Imprints for everyone
Organize publishing teams into small groups responsible for their list of books from the moment of acquisition through its backlist life. Give those teams a budget, and the latitude to make their own decisions, and hold them accountable for the results. Make them stand behind every book. For example, an editor, a publicist and a sales/marketing representative would generate and manage their own list. Limit free-roaming managers who flutter from one title to another without any direct responsibility.
For a long time, I assumed publishing companies needed sales and marketing executives in generalist positions to focus the priorities of the house, but that's just more Kabuki. Books only the editor has read become bestsellers. Titles launched with a battalion of support go straight to the remainder bins. We all like to believe we are essential to a book's success, but the truth is, we are a marginal factor. The author, and the book, matter most, followed by the media, booksellers and readers. We're facilitators. The most important decisions we make are at the acquisition and positioning stages. That's where sales and marketing experience is most useful and why those executives should be assigned to specific titles at the outset.
One bidder per company
Literary agents and authors should feel free to submit to anyone, anywhere. But we must exercise restraint. Why pay multiple editors to do the same work? If there are three editors in the same building who keep jostling internally with each other, all that really proves is that two of them probably aren't necessary.
Rarely do multiple bidders within the same house drive up the price of the book. The real cost is in time and energy. When the embattled Tribune Company realized it had numerous reporters from different newspapers covering the same beats, many of them were laid off. The same fate awaits competing in-house editors if earnings continue to decline.

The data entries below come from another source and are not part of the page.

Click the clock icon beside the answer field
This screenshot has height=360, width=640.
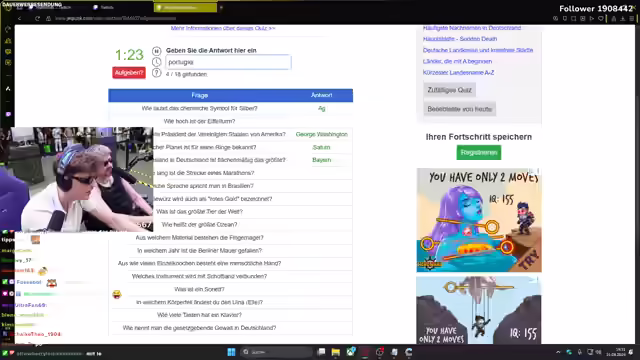(156, 62)
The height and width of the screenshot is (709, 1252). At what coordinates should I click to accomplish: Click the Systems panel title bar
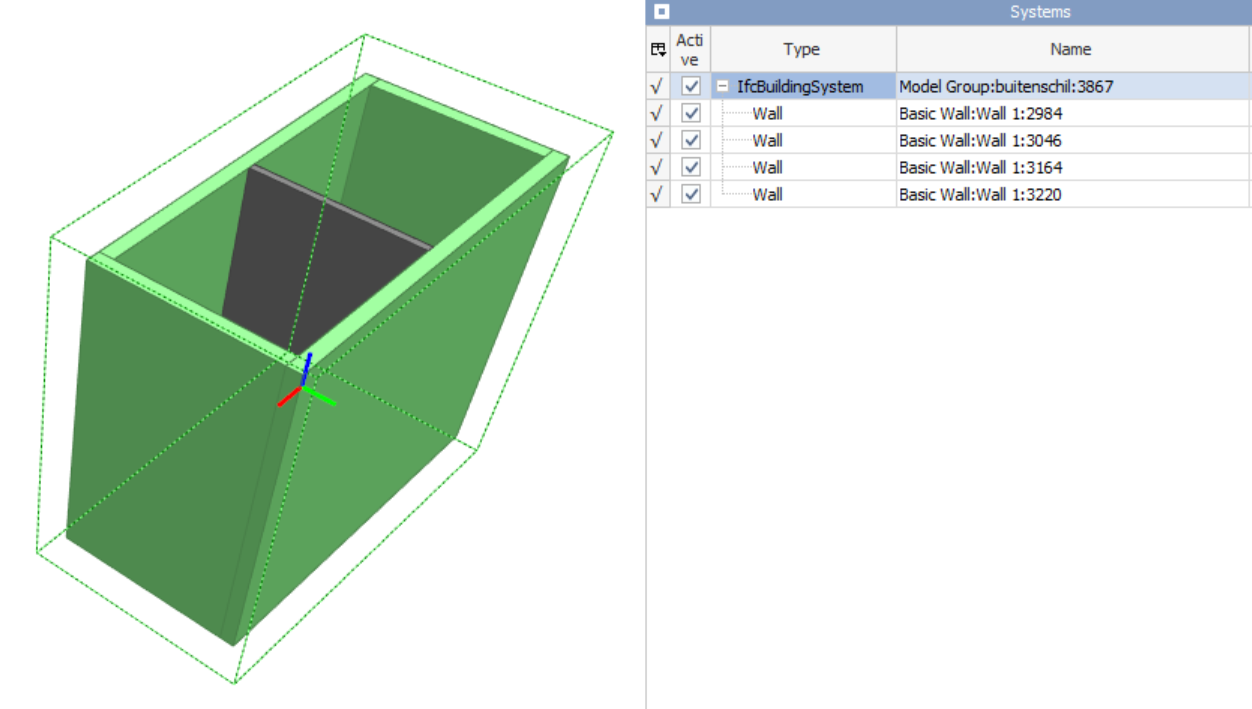[x=949, y=12]
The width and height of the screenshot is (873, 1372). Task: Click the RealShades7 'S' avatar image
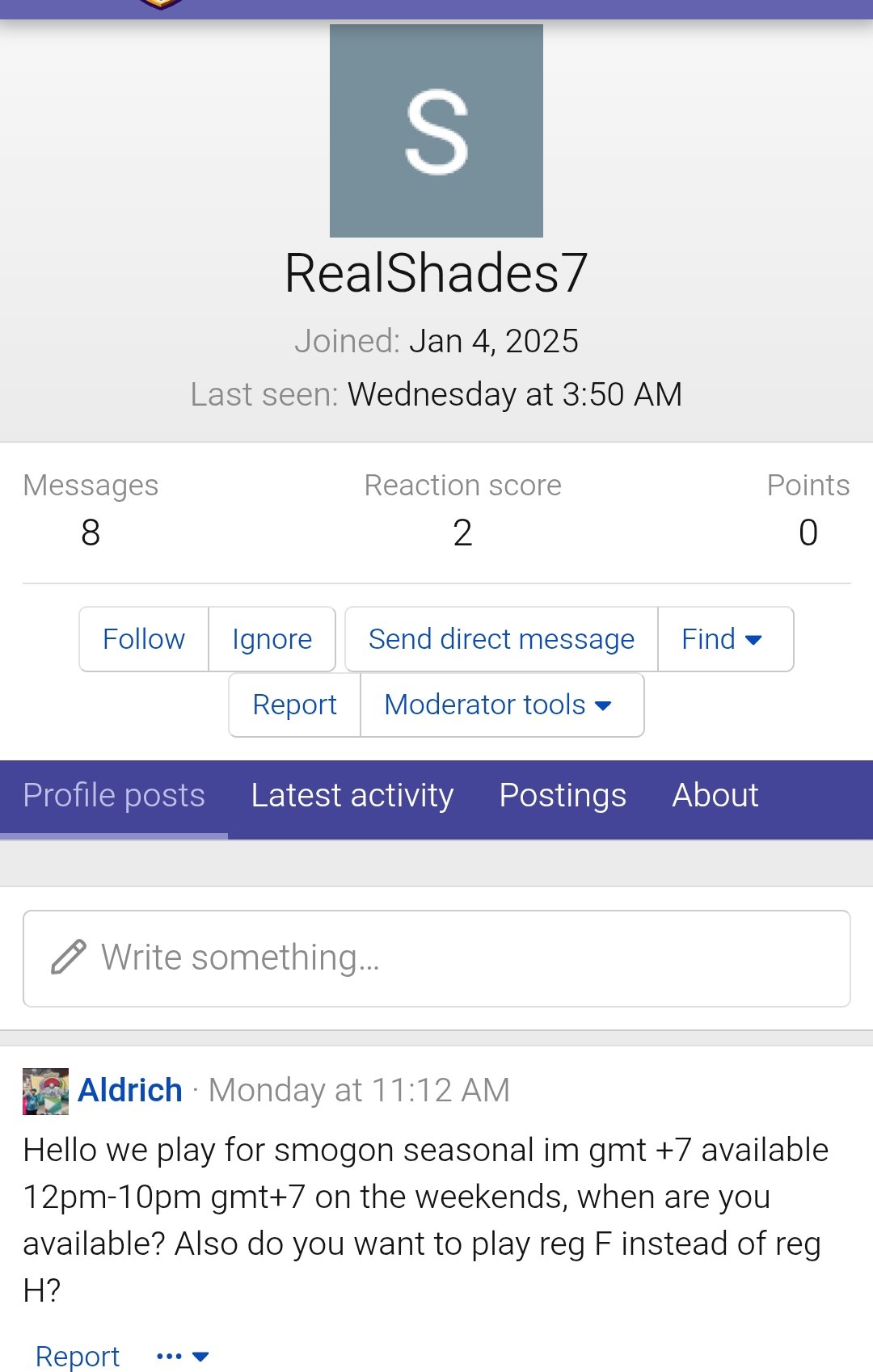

Pay authors to market their work
We all know that one of the big functions of today's in-house marketing professional is to explain why the publisher can't afford to do much marketing. So who has the money? Authors, from the advances we pay them. Publishers should contractually require that a part of the advance be allocated to marketing and promotional efforts supervised by the author. Publishers, of course, must also do their important marketing work. But authors usually write the best promotional copy (they're writers, after all), and they certainly know their readership best. Yet they are underutilized in the publishing process. Empower them.
Greg Mortenson and David Oliver Relin's Three Cups of Tea, for example, has been sustained by a dynamic author and a multi-year speaking tour, and the hit Twilight series has greatly benefited from Stephenie Meyer's extensive online promotional efforts. At Hachette, I've had a peripheral view of the Twilight phenomenon. It began with an astute, passionate editor and publisher named Megan Tingley, who read the manuscript on an airplane, and made a pre-emptive three-book deal. The readership built gradually, and with the help of much inventive in-house marketing. But everyone within Hachette points to the author as the driving factor in the books' success.
Be loyal to the book, not the ego
Today, the only loyalty that makes sense is a commitment to the specific book. Publishers like to believe they are being virtuous and showing good character when they stand by an author even when the work isn't great. They also assume it is good business, since you never know what blockbuster that author may write next. This mindset might have made sense in an era when authors, editors and publishers did not move from house to house so often.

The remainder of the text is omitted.